On travaille tous ensemble. On commence par chercher une mélodie ensemble et ensuite, on réfléchit à un thème. On va peut-être trouver un refrain ensemble et après moi je travaille de mon côté pour écrire toutes les paroles. Parfois ça marche, parfois non. Des fois, les musiciens ont une meilleure idée que moi et ça nous arrive de changer tout ce que j’ai écrit. On ne se fixe pas de limites pour arriver à un bon résultat. Mais on démarre toujours avec une mélodie que je joue à la guitare ou au piano. On aime travailler et écrire en studio. On aime être tous présents pour la création d’un morceau et d’un album car on veut faire des choses abouties.
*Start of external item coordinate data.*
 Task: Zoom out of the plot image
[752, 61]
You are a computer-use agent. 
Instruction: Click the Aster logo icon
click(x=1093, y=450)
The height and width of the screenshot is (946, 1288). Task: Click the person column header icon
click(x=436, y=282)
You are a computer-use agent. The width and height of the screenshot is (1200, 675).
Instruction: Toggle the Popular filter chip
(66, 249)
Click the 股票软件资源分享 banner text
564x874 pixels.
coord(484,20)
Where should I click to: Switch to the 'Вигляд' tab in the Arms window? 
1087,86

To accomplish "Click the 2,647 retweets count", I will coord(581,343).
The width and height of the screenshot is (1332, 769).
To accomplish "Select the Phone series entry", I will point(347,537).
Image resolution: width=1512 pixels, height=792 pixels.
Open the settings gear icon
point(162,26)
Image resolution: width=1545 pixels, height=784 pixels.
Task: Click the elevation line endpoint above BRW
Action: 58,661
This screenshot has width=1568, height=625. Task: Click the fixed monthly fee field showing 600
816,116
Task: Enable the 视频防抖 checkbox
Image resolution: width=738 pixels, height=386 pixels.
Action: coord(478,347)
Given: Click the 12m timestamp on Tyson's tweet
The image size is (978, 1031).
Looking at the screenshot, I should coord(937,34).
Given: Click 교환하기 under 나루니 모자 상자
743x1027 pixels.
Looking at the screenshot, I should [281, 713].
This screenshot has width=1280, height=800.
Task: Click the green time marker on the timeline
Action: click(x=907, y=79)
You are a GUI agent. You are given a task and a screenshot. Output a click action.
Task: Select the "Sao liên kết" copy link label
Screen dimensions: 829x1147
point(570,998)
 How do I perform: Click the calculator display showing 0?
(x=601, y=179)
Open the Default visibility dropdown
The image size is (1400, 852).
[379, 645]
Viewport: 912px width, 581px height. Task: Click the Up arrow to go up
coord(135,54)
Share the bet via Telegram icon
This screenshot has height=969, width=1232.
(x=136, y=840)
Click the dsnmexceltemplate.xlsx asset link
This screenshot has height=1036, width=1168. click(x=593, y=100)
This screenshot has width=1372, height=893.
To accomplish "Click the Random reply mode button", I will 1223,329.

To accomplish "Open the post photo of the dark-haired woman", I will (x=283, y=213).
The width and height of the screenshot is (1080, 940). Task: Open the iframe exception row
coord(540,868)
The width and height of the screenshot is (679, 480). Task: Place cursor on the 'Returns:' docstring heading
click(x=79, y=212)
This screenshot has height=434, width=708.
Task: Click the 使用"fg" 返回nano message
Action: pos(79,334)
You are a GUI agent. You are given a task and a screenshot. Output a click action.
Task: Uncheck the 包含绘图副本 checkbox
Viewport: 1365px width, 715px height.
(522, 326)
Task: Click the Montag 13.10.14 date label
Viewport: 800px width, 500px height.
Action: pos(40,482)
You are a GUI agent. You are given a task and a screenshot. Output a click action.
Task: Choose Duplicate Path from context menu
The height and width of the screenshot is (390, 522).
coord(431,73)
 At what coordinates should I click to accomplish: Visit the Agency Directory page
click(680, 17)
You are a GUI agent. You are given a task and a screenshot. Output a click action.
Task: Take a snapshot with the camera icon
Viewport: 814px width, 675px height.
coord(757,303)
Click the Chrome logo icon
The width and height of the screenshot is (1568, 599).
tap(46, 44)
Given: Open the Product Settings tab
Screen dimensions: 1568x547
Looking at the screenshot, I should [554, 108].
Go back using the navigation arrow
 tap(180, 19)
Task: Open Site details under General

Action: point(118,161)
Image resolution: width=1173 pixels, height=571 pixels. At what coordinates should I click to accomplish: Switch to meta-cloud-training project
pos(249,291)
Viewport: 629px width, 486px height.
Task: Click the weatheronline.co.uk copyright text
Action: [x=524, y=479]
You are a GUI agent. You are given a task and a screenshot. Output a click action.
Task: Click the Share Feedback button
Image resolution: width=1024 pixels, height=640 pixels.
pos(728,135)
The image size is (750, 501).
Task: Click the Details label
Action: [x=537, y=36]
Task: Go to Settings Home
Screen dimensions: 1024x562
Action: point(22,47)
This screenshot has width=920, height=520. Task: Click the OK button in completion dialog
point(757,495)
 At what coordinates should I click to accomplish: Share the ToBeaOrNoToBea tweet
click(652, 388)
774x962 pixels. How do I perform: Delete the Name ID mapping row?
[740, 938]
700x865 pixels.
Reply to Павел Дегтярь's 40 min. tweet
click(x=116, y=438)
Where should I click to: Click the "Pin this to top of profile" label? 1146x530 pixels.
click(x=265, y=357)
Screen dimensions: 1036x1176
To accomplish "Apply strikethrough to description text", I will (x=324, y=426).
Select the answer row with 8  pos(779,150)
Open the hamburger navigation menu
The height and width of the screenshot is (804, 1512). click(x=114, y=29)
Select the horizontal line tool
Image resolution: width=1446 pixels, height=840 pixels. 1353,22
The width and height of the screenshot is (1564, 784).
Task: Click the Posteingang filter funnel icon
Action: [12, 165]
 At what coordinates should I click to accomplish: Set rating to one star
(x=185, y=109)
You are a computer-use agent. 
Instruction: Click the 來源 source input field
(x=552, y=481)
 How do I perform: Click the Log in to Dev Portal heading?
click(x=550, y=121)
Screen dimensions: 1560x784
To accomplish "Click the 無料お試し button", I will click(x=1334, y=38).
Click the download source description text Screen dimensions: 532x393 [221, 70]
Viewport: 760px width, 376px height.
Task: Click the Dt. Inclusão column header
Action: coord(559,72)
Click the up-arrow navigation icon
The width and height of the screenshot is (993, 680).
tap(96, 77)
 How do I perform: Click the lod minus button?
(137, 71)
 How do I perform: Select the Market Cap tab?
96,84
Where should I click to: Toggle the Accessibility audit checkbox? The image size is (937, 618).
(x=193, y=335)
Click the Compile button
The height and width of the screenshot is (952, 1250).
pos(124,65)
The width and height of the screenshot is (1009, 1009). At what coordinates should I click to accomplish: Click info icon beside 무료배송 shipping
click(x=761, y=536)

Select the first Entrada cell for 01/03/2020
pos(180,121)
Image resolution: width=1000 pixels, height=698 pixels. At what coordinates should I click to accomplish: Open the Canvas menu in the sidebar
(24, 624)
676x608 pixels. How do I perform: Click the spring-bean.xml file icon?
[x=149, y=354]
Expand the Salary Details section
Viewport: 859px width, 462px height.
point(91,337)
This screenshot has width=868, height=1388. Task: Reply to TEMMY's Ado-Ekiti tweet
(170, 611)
On veut que nos albums aient du sens, qu’ils soient comme un film avec un début et une fin cohérents. Quand un film commence bien et finit mal on est déçu, ou quand il commence tout doucement et que tout s’accélère d’un coup ça ne fonctionne pas. C’est pareil avec un album.

Peux-tu nous parler de la chanson « Everything Changes » ? C’est une chanson assez longue qui est disponible en 3 versions différentes sur l’album : l’originale, un featuring avec Balik (Danakil) et un avec Gentleman...
On a senti que cette chanson devait faire le tour du monde. Dans ce titre on pose la question aux gens: "Et si tu savais que demain tu allais devenir pauvre et que les pauvres allaient devenir riches ?" Et bien peut-être que puisque tu le sais, tu ferais en sorte de changer les choses afin que demain, quand tu deviendra pauvre, tu ne meurs pas. Si on réfléchissait tous comme cela les conditions de vie dans le tiers-monde changeraient. Je voulais diffuser cette chanson le plus possible. Quand on a fini l’album, on cherchait un single à mettre en avant. On a pensé à « Not Done Yet », « Tell Me » ou « Let You Go ». On savait que ces chansons allaient marcher car ce sont des chansons d’amour. Mais la chanson qui nous touchait le plus était « Everything Changes » car elle a un potentiel pour changer les mentalités partout dans le monde. On voulait avoir le plus d’artistes possible en featuring sur ce morceau pour toucher le plus de monde possible. Au Brésil, on l’a fait avec un ami chanteur et en Argentine, on l’a fait avec un chanteur de reggae qui s’appelle Dread Mar-I. En France, on a choisi Danakil et en Allemagne Gentleman. L’idée est juste de faire connaître la chanson le plus possible.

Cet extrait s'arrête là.